The charge is the same that prominent Islamic radicals today level against the secular order of the West, and against those Muslim states that ape it: that they are taking earthly legislators as their lords rather than God. More clearly than many in the West itself, they have recognised the Enlightenment, not as an emancipation from Christianity, but as a mutation of it. That there is a distinction between twin dimensions called “religion” and the “secular”; that humans enjoy universal rights; that the laws by which earthly states are governed should be authored by mortals, not by God: all of these were assumptions rooted, not in the Enlightenment, but in the deep seedbed of Christian history and theology.

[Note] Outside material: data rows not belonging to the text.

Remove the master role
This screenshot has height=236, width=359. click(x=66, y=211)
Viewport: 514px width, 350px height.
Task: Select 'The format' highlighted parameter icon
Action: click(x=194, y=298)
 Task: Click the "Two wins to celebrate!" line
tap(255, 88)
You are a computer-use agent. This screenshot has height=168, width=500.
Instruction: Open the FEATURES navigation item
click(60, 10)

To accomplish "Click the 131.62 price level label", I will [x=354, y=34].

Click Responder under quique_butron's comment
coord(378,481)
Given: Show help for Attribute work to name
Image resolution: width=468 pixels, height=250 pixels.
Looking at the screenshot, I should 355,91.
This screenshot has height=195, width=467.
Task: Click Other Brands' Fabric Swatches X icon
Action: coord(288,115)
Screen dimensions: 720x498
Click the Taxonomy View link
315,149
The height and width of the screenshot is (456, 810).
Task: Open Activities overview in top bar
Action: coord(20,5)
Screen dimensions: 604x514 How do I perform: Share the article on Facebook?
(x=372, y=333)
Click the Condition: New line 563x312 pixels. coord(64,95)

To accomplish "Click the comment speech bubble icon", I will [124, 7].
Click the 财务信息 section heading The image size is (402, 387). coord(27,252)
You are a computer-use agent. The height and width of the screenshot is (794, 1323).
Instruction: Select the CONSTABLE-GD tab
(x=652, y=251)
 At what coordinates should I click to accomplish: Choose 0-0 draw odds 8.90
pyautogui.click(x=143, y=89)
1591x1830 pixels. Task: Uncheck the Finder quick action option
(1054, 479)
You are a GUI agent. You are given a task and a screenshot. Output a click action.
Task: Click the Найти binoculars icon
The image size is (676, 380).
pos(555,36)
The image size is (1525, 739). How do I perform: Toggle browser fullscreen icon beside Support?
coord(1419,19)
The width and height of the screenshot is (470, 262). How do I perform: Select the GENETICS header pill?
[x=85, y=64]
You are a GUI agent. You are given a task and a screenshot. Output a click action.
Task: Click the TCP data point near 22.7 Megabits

Between Louis IX, the canonised king of France who had led the Seventh Crusade to Egypt, and Napoleon, the general of the French Republic, the differences can, perhaps, seem less profound than the similarities. Both believed themselves the agents of universal truths; both believed themselves summoned to bring light into darkness; both believed themselves bound to banish superstition at the point of a sword. There was a time when the French themselves could see this more clearly than they tend to do now.
“A political revolution that operated as a religious revolution does,” wrote Tocqueville about the founding of the French Republic, “and took in some way the shape of a religious revolution.” When, in 1842, the word laïcité first appeared in French, it was imbued with precisely this ambivalence: for the laicus had originally been none other than the people of God.
Perhaps it is no surprise, then, that Islamist radicals, when they look at the history of France, should see in it a sinister continuum. In 2015, when the Islamic State issued a statement claiming responsibility for the murderous attacks on the Bataclan and a range of other atrocities, it readily conflated the era of Louis IX with the vices of a more recent and godless materialism. Paris was condemned both as “the carrier of the Banner of the Cross in Europe”, and as “the capital of prostitution and obscenity”.
The horrors of the past fortnight have repeated this tendency on the part of Islamists opposed to the traditions and obligations of laïcité to make little distinction between secular and Catholic France. A teacher beheaded near his school; three worshippers hacked to death in a basilica. The nightmareish quality of these attacks should not obscure the fact that they have followed a certain twisted logic. The Islamic State, when they identified France as the capital of everything that it most hated, were not so far wrong. Eldest Daughter of the Church and the home of revolution, the land of saints and philosophes, Catholic and laique, it is her fate — and perhaps her privilege — to serve, more than any other country, as the very embodiment of the West.